Re: tweaking NTUP_PER_BUCKET - Mailing list pgsql-hackers

From Robert Haas
Subject Re: tweaking NTUP_PER_BUCKET
Date
Msg-id CA+TgmoZjpGaqT11o1+tSa6yKoMpn4GkGfnEVKjbeiej1E_FTsA@mail.gmail.com
Whole thread Raw
In response to Re: tweaking NTUP_PER_BUCKET  ("Tomas Vondra" <tv@fuzzy.cz>)
Responses Re: tweaking NTUP_PER_BUCKET  ("Tomas Vondra" <tv@fuzzy.cz>)
List pgsql-hackers
On Tue, Jul 8, 2014 at 9:35 AM, Tomas Vondra <tv@fuzzy.cz> wrote:
> On 8 Červenec 2014, 14:49, Robert Haas wrote:
>> On Wed, Jul 2, 2014 at 8:13 PM, Tomas Vondra <tv@fuzzy.cz> wrote:
>>> I propose dynamic increase of the nbuckets (up to NTUP_PER_BUCKET=1)
>>> once the table is built and there's free space in work_mem. The patch
>>> mentioned above makes implementing this possible / rather simple.
>>
>> Another idea would be to start with NTUP_PER_BUCKET=1 and then, if we
>> run out of memory, increase NTUP_PER_BUCKET.  I'd like to think that
>> the common case is that work_mem will be large enough that everything
>> fits; and if you do it that way, then you save yourself the trouble of
>> rehashing later, which as you point out might lose if there are only a
>> few probes.  If it turns out that you run short of memory, you can
>> merge pairs of buckets up to three times, effectively doubling
>> NTUP_PER_BUCKET each time.
>
> Maybe.
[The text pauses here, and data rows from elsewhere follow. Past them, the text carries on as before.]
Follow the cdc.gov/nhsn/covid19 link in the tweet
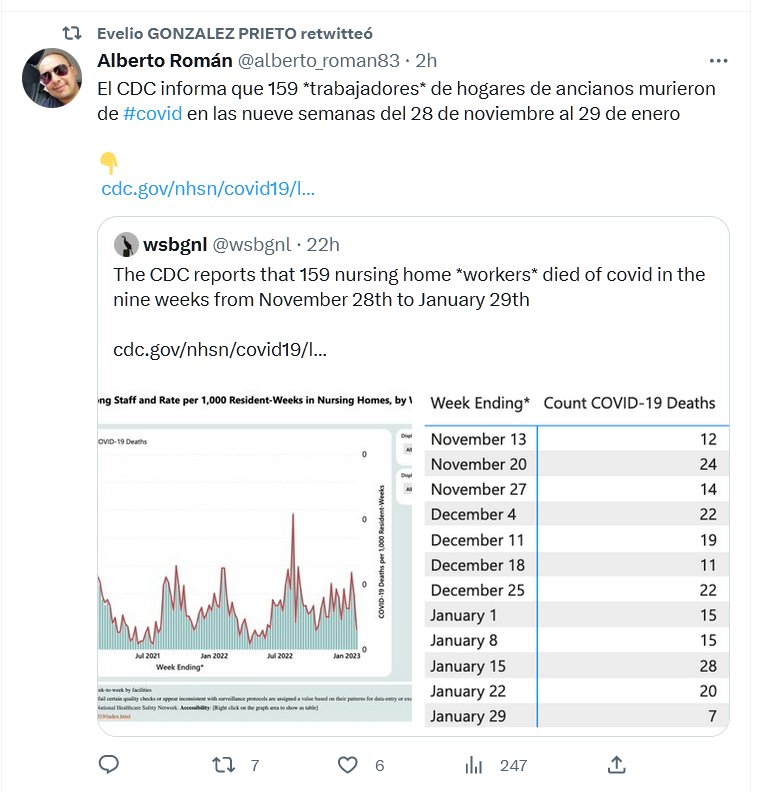 (208, 188)
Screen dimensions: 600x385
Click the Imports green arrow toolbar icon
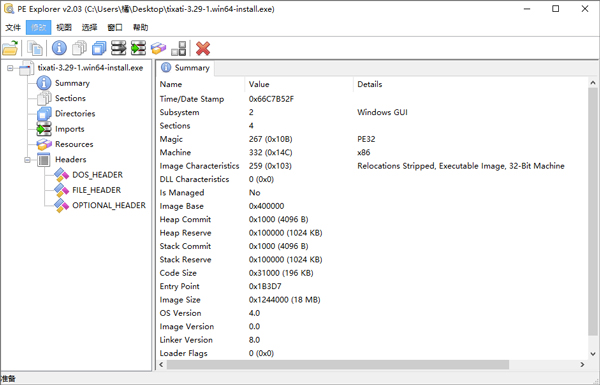139,48
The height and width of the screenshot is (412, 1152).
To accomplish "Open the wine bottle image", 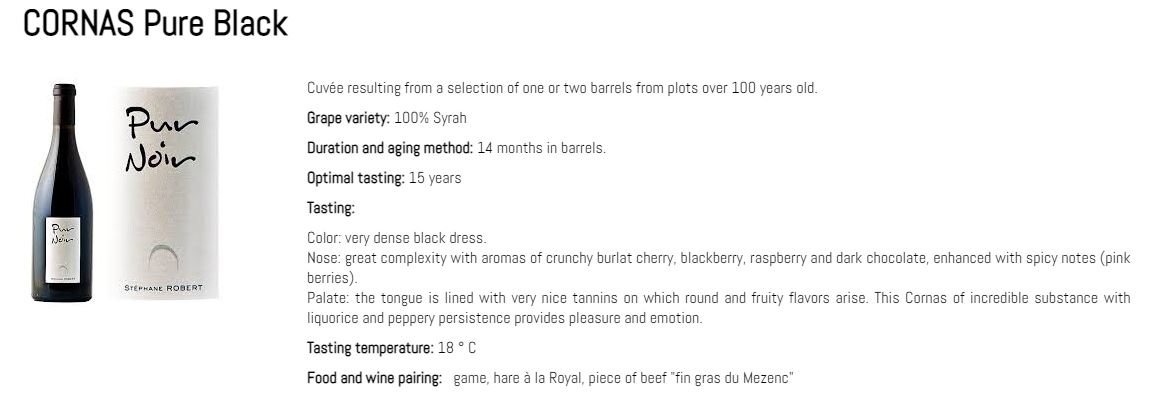I will pos(62,192).
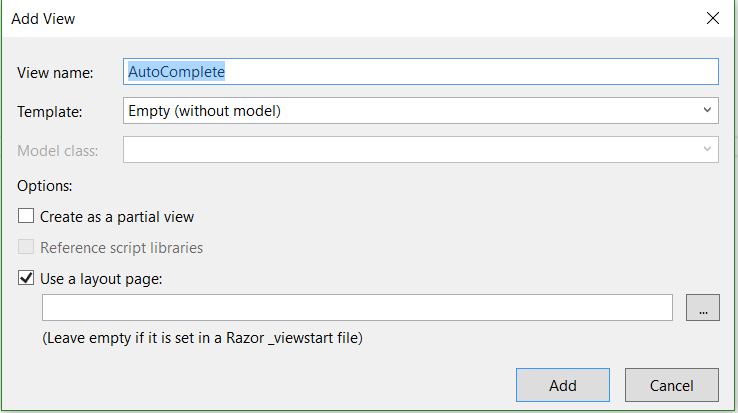Image resolution: width=738 pixels, height=413 pixels.
Task: Click the Options heading text
Action: pos(45,185)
I'm not against setting NTUP_PER_BUCKET=1, but with large outer
> relations it may be way cheaper to use higher NTUP_PER_BUCKET values
> instead of increasing the number of batches (resulting in repeated scans
> of the outer table). I think it's important (but difficult) to keep these
> things somehow balanced.

Right, I think that's clear.  I'm just pointing out that you get to
decide: you can either start with a larger NTUP_PER_BUCKET and then
reduce it if you enough memory left, or you can start with a smaller
NTUP_PER_BUCKET and then increase it if you run short of memory.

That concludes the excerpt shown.